Guide to using Nemesida WAF as a Virtual Appliance (virtual disk for KVM/VMware/VirtualBox).

All images are based on Debian 11 distribution. Before using the products, you must update the components of the virtual machine:

# apt update && apt upgrade -y

Nemesida WAF dynamic module

Virtual Appliance

The image is intended to filter incoming Nginx HTTP/HTTP(s) requests to the server and contains the following components:

  • Nginx latest version (Stable);
  • Dynamic module Nemesida WAF;
  • Nemesida AI MLA machine learning аgent.

To deploy, you need to do the following:
1. Create a virtual machine using image of a virtual disk with a dynamic module Nemesida WAF;
2. Perform basic configuration of Nemesida WAF modules:

  • in the file /etc/nginx/nwaf/conf/global/nwaf.conf:
    • nwaf_license_key – Nemesida WAF license key;
    • nwaf_sys_proxy – proxy server address (if used);
    • nwaf_api_proxy – the address of the proxy server (if used) to access the Nemesida WAF API and Nemesida WAF Signtest;
    • nwaf_api_conf – the address of the Nemesida WAF API server for sending information about detected anomalies.
  • in the file /etc/nginx/nwaf/mla.conf:
    • st_enable – activate the transfer of disputed requests to Nemesida WAF Signtest for subsequent processing;
    • st_uri is the address of the Nemesida WAF Signtest server for processing the results of Nemesida AI.

3. After making changes, restart the services:

# systemctl restart nginx mla_main nwaf_update

4. Create a user of the RabbitMQ service for remote connection of the Nemesida AI MLC module:

# rabbitmqctl add_user USER PASSWORD
# rabbitmqctl set_permissions -p / USER ".*" ".*" ".*"
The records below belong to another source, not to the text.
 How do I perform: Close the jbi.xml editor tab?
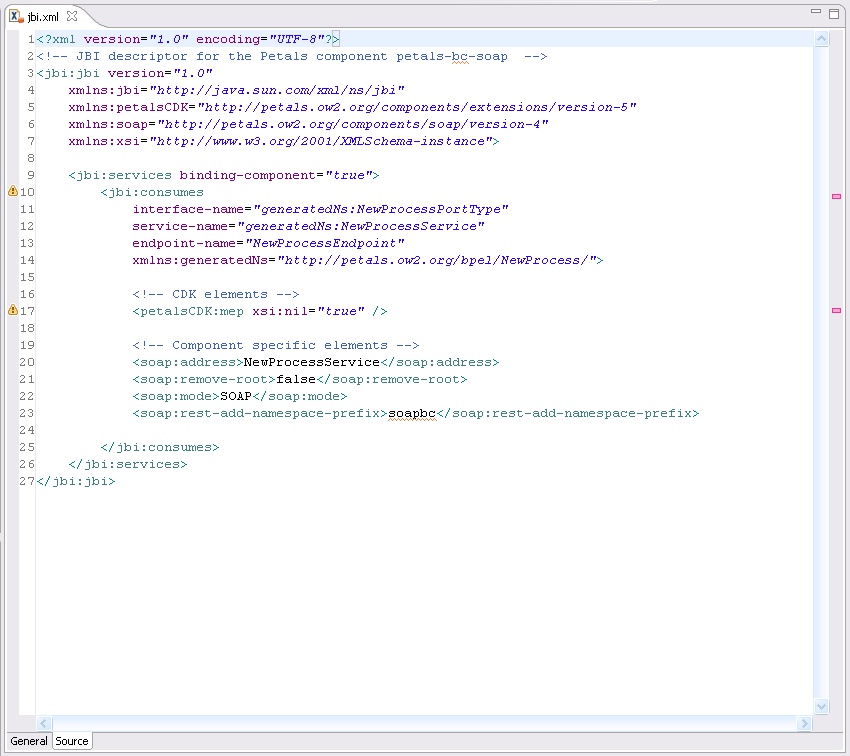[72, 17]
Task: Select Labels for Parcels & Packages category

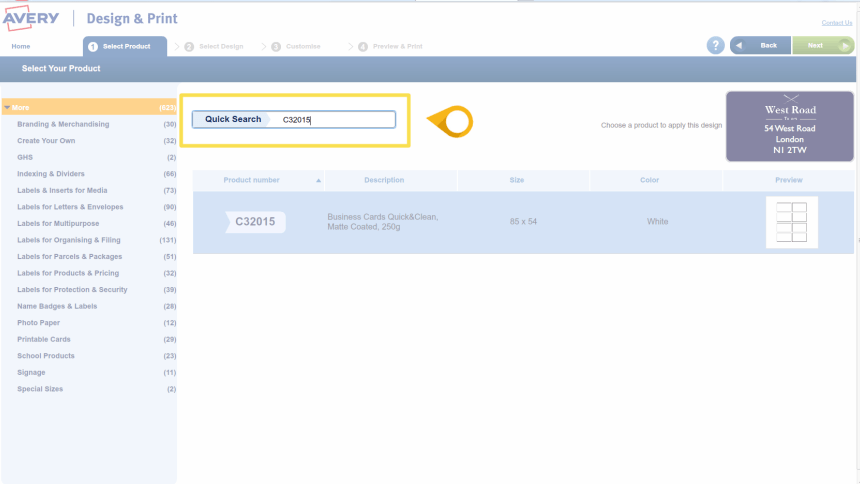Action: point(69,256)
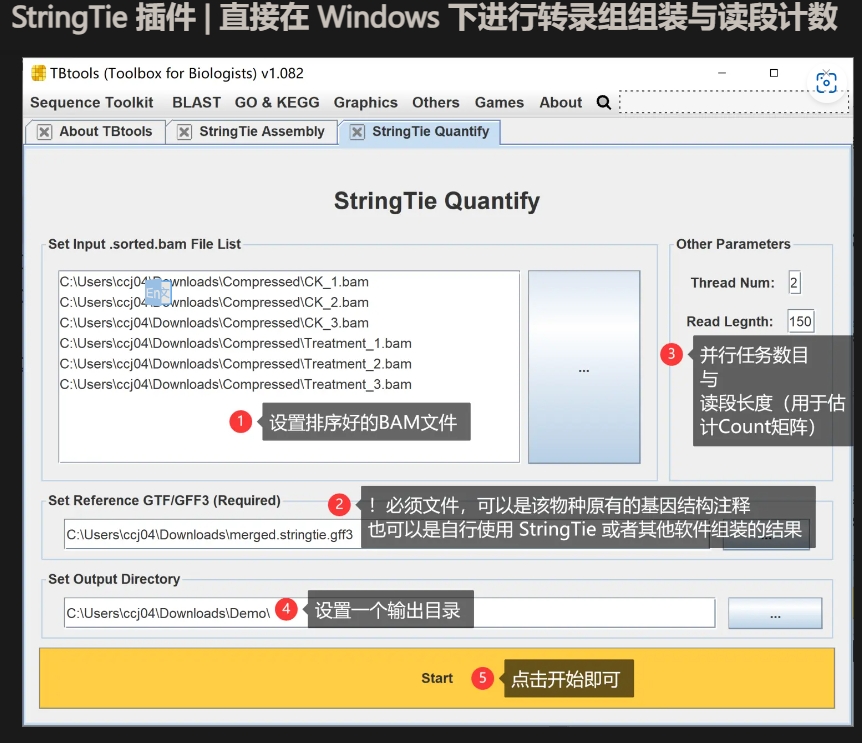Click the camera screenshot icon top right
This screenshot has height=743, width=862.
click(x=826, y=82)
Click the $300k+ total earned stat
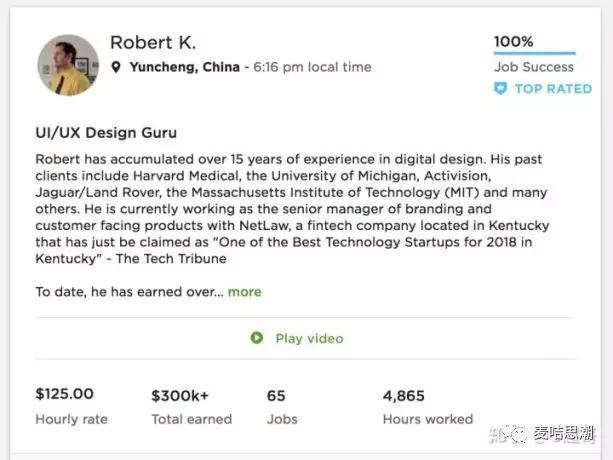The height and width of the screenshot is (460, 613). (180, 395)
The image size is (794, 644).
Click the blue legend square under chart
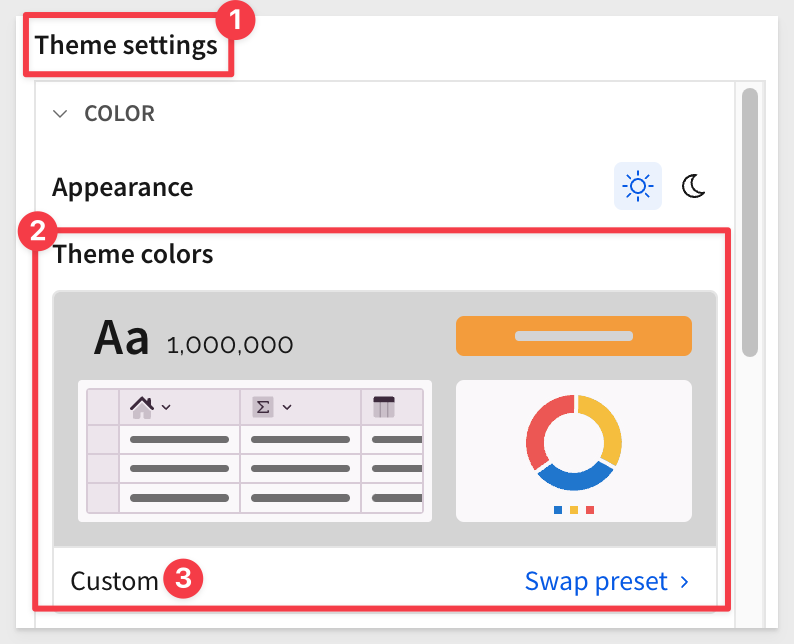point(558,510)
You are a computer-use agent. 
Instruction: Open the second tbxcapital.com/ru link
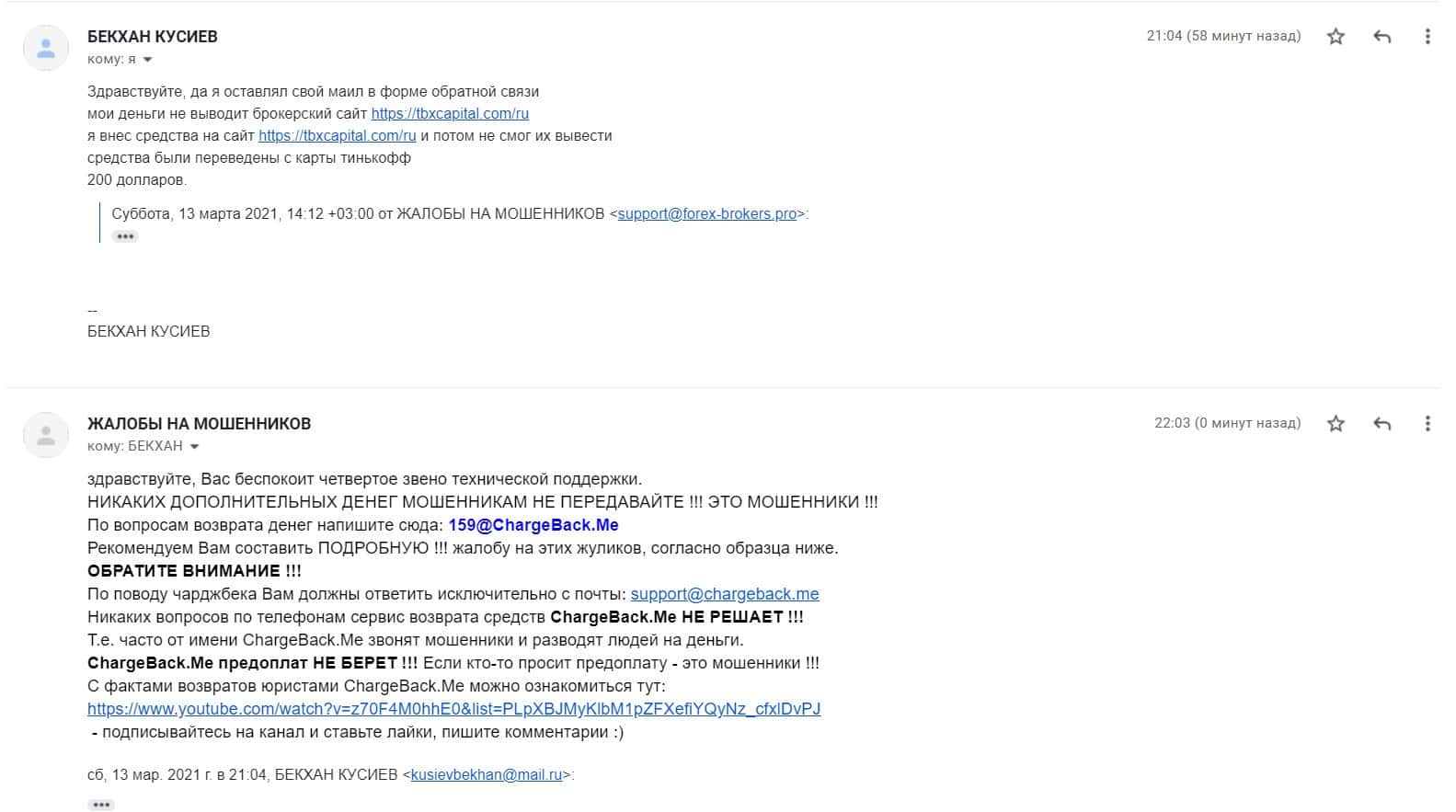click(x=338, y=136)
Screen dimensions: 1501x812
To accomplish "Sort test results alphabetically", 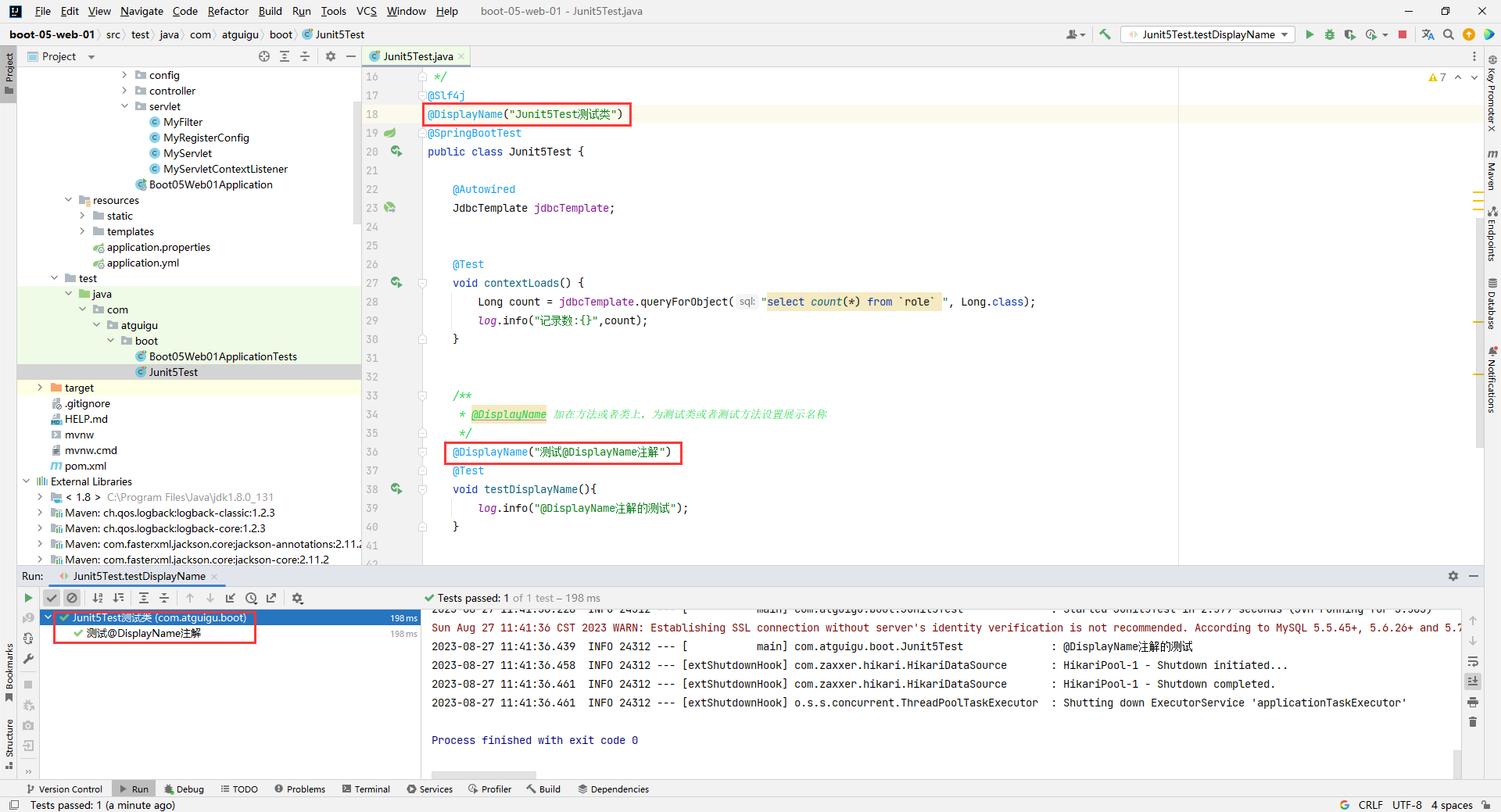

where USER and PASSWORD are the username and password for connecting the Nemesida AI MLC module.
5. Complete the module setup using the cloud web application.

Nemesida AI MLC

The image is intended to build behavioral models and identify other anomalies (DDoS L7, brute force attacks, etc.). It contains the machine learning module Nemesida AI MLC.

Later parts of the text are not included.